• [Exercise]
Please give the records below again in full, exactly, with the images left out.
Start of Excerpted data
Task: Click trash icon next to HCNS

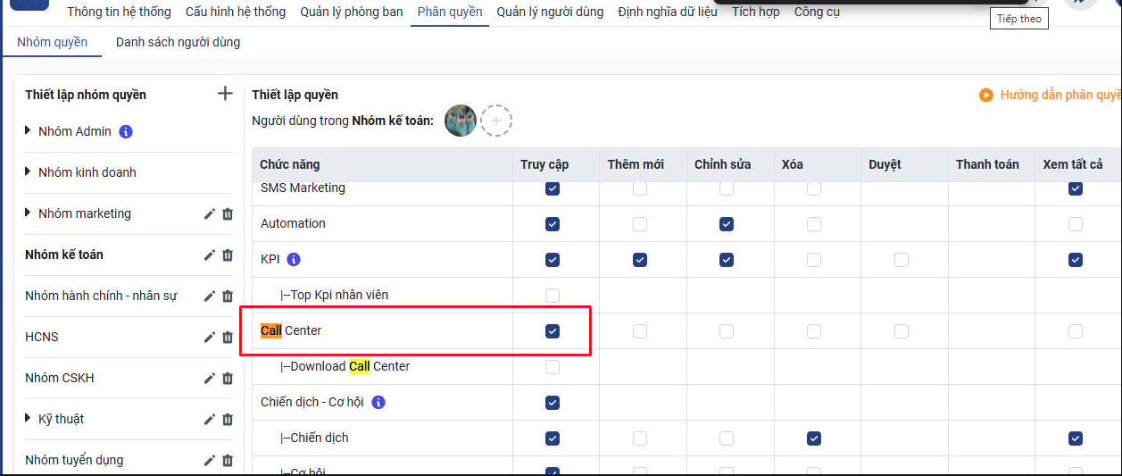Action: click(228, 337)
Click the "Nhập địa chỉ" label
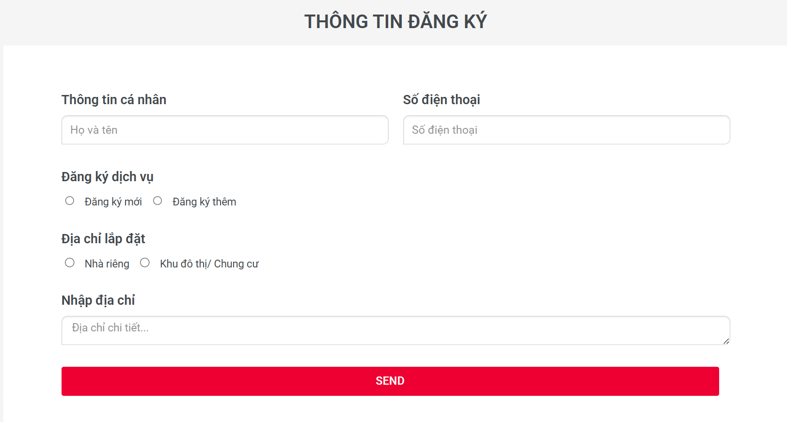 [99, 300]
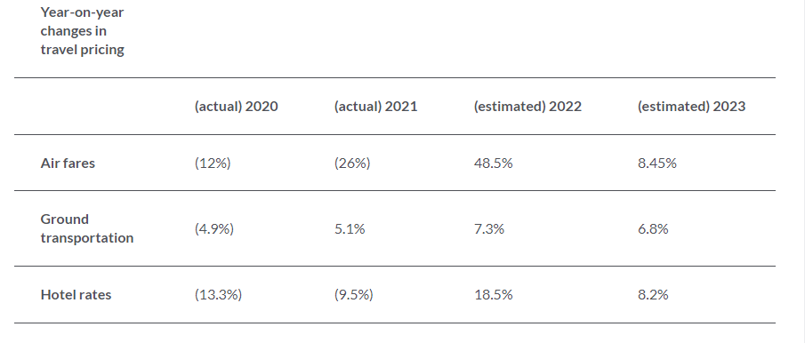The image size is (805, 343).
Task: Select the '(actual) 2020' column header
Action: (236, 106)
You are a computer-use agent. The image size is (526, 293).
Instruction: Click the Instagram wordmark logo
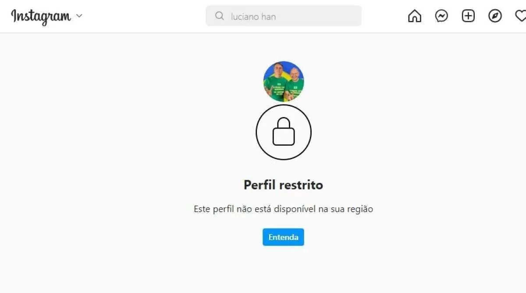[41, 16]
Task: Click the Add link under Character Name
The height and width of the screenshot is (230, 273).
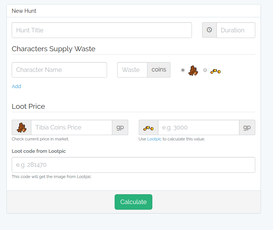Action: [x=16, y=86]
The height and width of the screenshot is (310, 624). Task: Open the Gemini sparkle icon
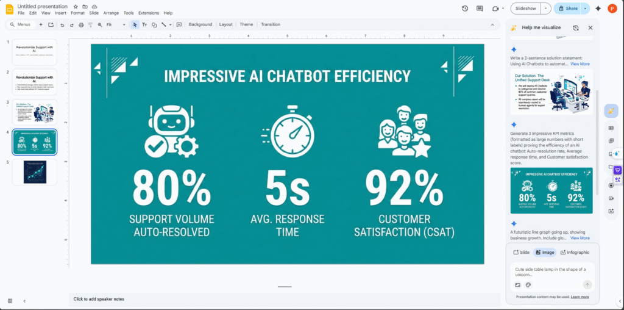pos(598,9)

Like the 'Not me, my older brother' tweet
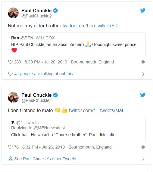11,62
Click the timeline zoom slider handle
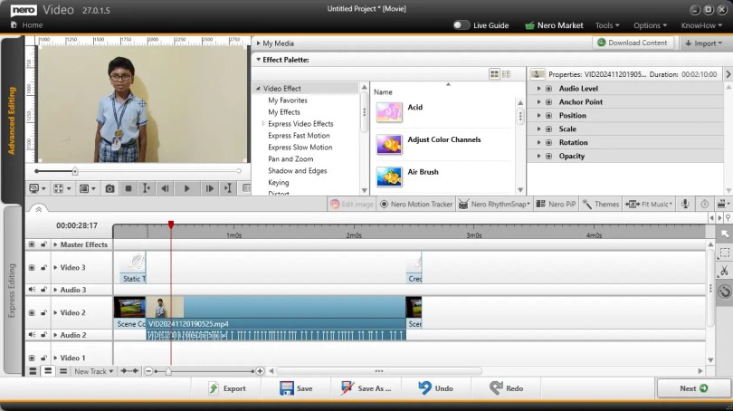The width and height of the screenshot is (733, 411). click(168, 371)
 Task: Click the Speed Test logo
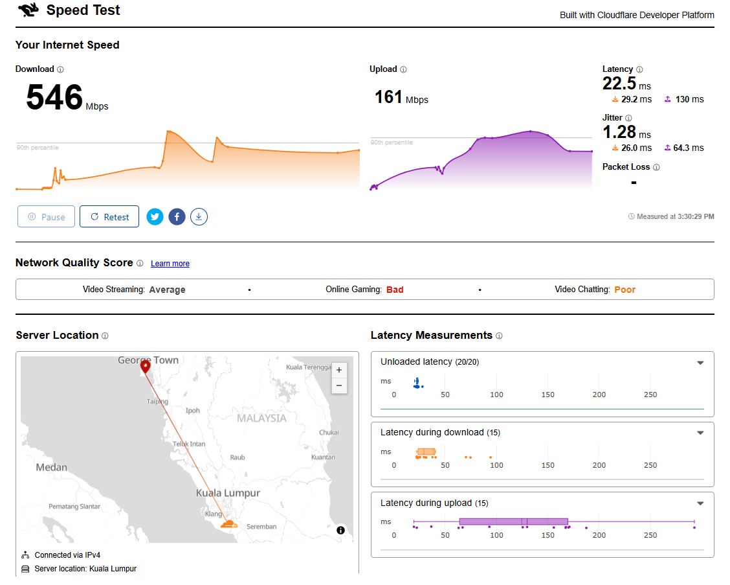click(28, 10)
End of Excerpted data
• [Written answer]
Task: Click trash icon next to HCNS

Action: click(228, 337)
Click the "Nhập địa chỉ" label
 [99, 300]
The image size is (805, 343).
Task: Select the '(actual) 2020' column header
Action: (236, 106)
You are a computer-use agent. The image size is (526, 293).
Instruction: Click the Instagram wordmark logo
[41, 16]
Task: Click the Add link under Character Name
The height and width of the screenshot is (230, 273).
Action: [x=16, y=86]
The height and width of the screenshot is (310, 624). Task: Open the Gemini sparkle icon
pos(598,9)

Like the 'Not me, my older brother' tweet
11,62
Click the timeline zoom slider handle
The width and height of the screenshot is (733, 411). click(168, 371)
 Task: Click the Speed Test logo
click(28, 10)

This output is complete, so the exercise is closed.